> **Action item**: If a line in the records below contains the word "each", copy it out.

> **Excerpted data**:
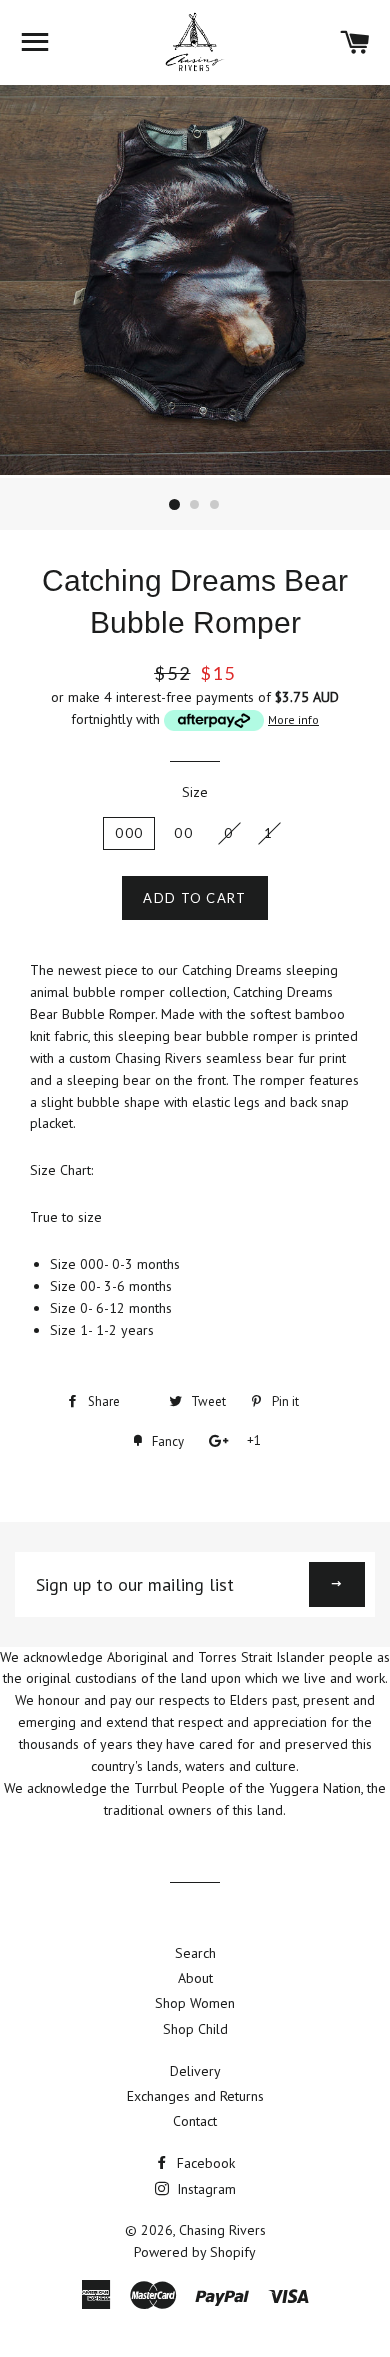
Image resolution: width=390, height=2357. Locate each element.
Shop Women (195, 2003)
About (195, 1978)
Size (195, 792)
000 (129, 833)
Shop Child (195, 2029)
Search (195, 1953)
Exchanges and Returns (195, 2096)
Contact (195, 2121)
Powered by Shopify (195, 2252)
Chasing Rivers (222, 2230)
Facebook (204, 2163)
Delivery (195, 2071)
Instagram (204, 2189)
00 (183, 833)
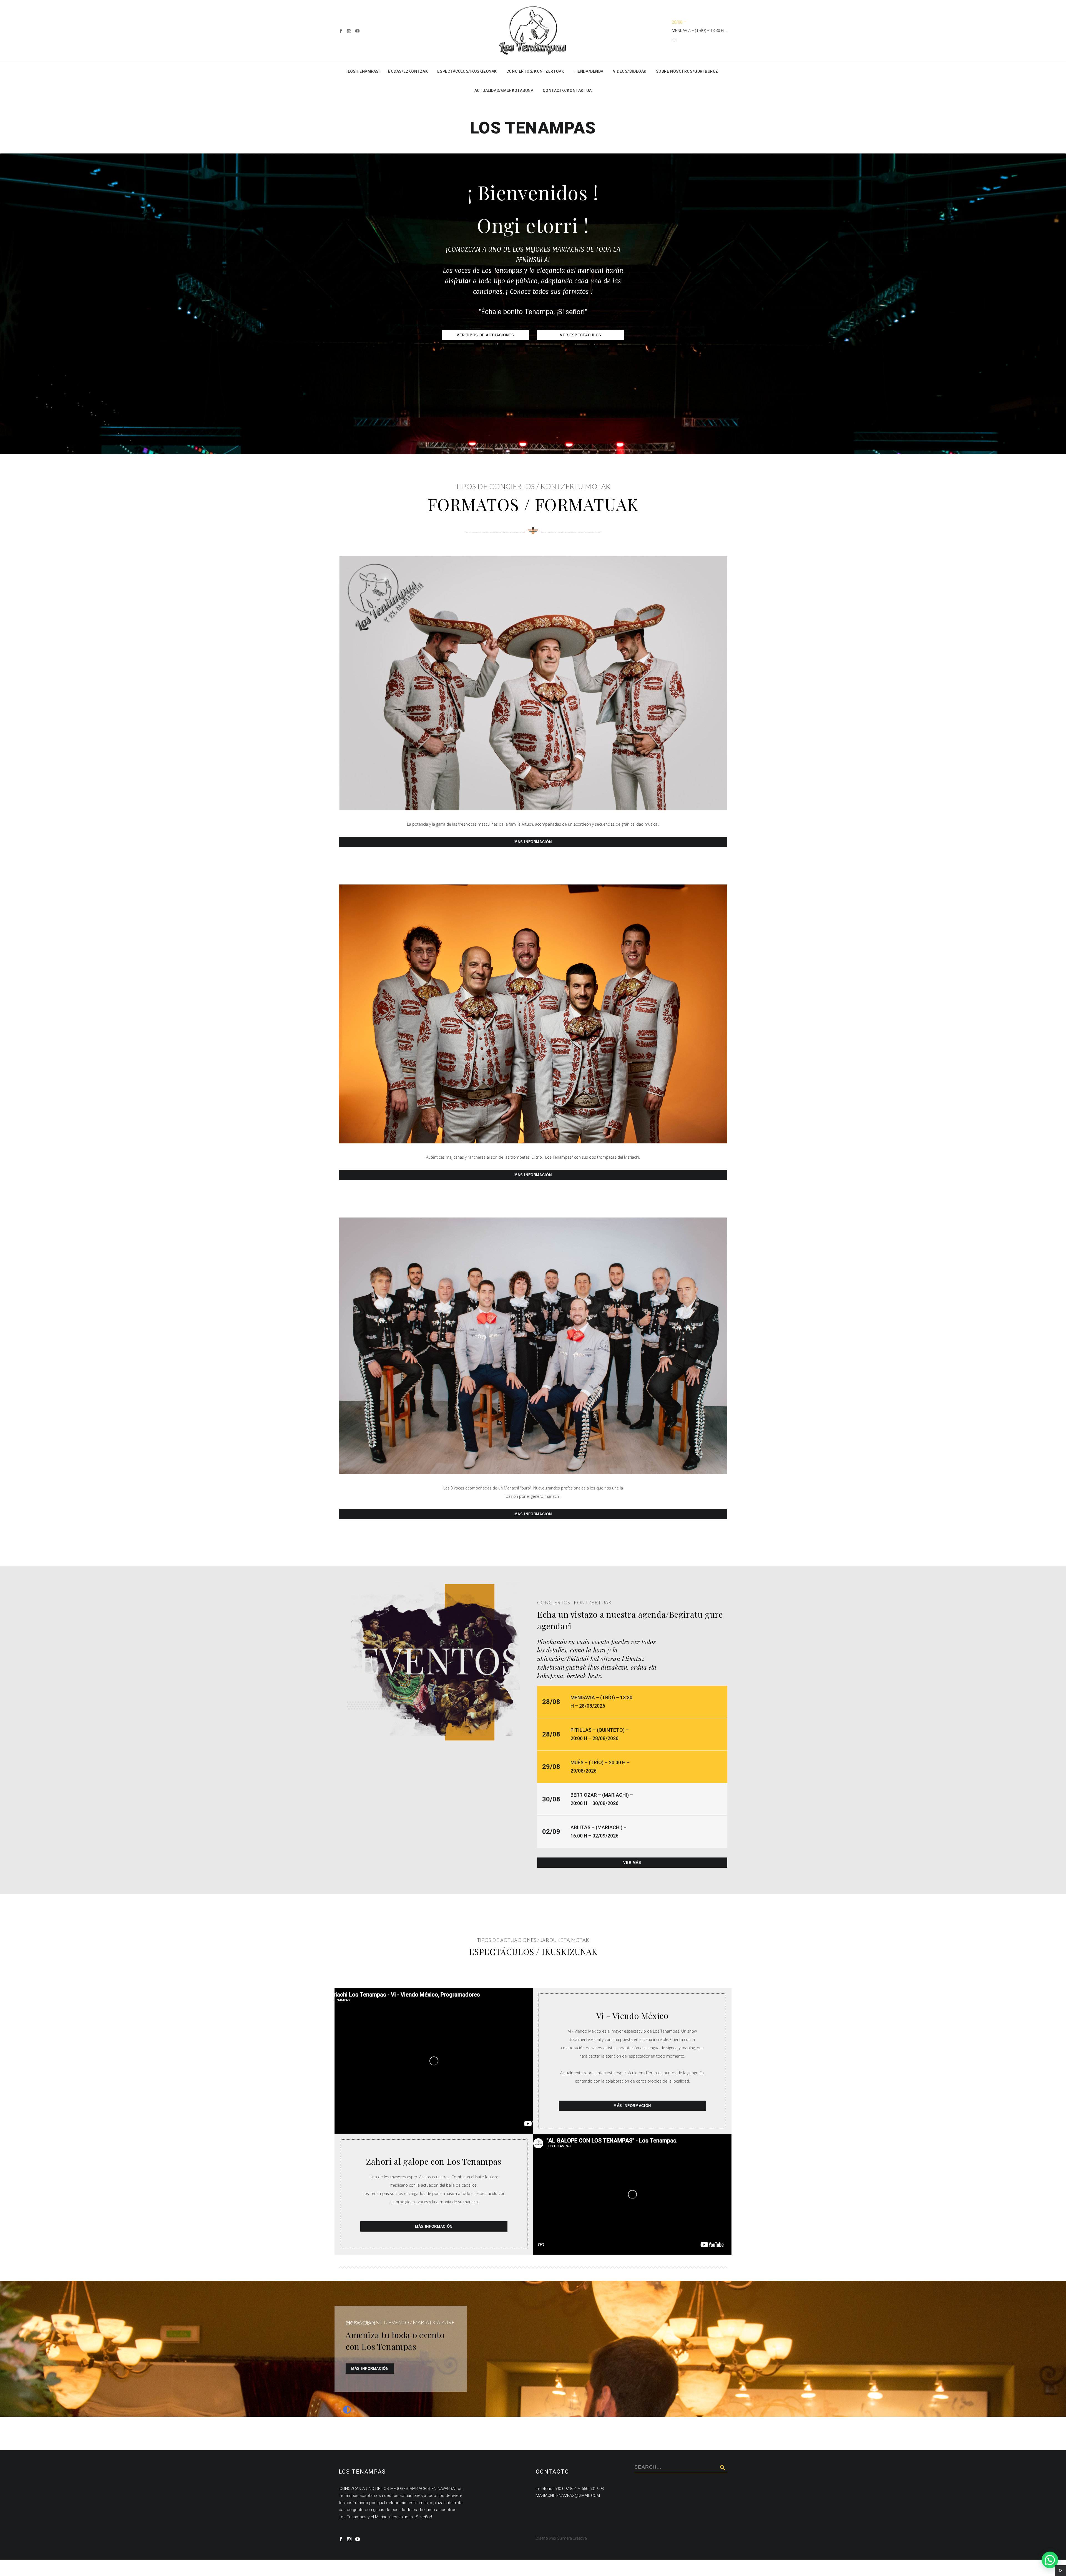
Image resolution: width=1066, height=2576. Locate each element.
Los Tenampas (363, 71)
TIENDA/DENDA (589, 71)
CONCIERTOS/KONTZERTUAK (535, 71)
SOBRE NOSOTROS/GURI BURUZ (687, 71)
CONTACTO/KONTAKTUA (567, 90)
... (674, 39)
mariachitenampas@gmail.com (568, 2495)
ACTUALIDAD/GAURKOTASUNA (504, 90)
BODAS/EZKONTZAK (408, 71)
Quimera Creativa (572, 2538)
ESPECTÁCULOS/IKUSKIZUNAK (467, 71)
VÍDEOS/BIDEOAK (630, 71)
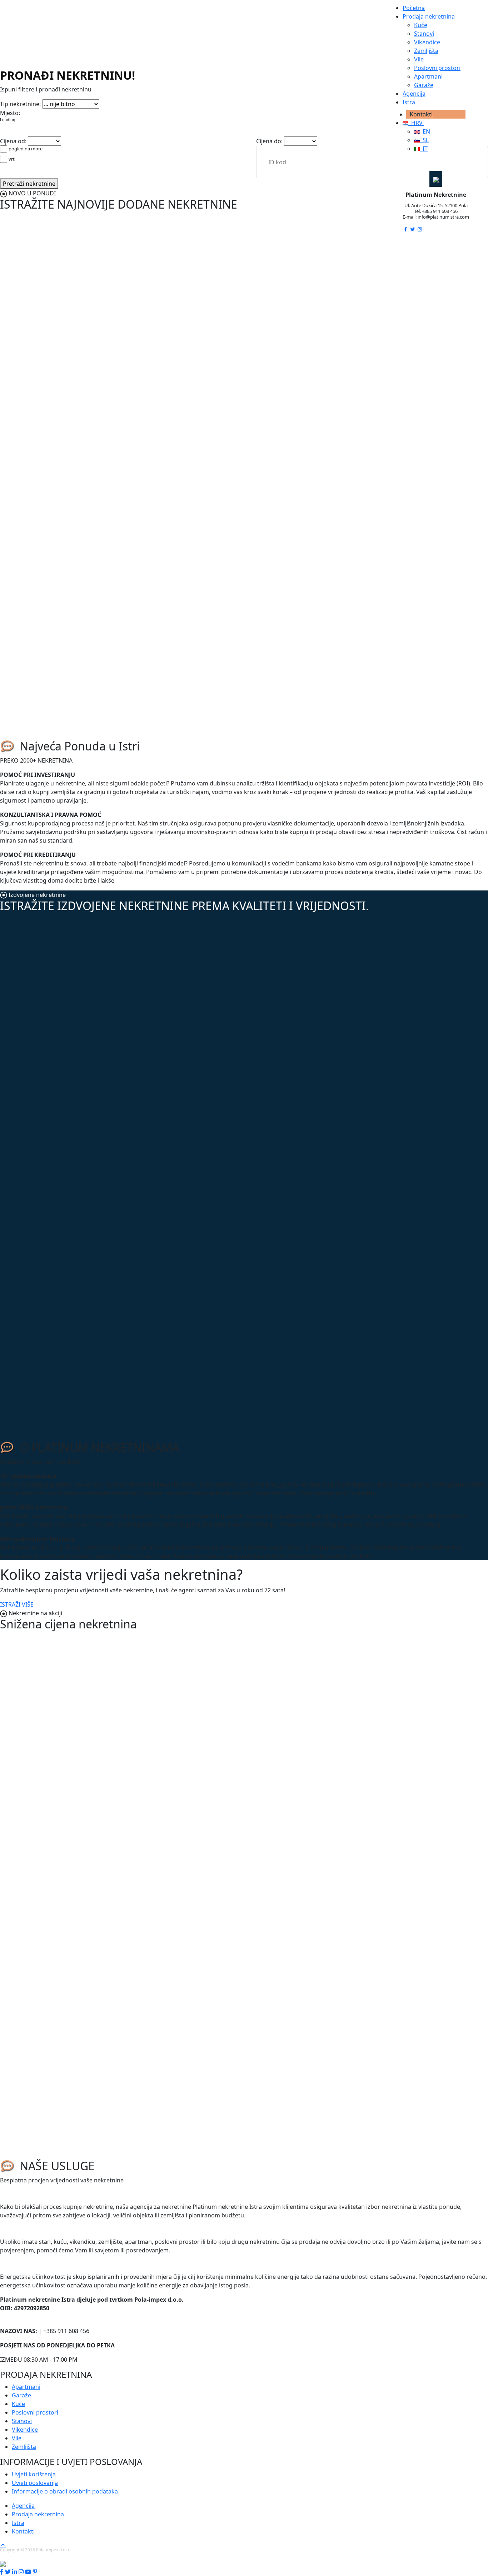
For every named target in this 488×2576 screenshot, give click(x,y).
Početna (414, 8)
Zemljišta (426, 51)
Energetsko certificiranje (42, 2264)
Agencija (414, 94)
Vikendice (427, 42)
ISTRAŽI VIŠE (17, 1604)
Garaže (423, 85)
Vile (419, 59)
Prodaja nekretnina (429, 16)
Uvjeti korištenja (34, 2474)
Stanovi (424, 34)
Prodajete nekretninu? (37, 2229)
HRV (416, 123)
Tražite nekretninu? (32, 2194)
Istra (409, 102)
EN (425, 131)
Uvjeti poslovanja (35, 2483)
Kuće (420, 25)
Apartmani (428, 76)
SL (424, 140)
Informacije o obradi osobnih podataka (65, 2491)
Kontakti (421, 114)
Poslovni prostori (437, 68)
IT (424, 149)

> **Output for this task**:
Image resolution: width=390, height=2357. Locate each element.
Image resolution: width=1066, height=2576. Locate each element.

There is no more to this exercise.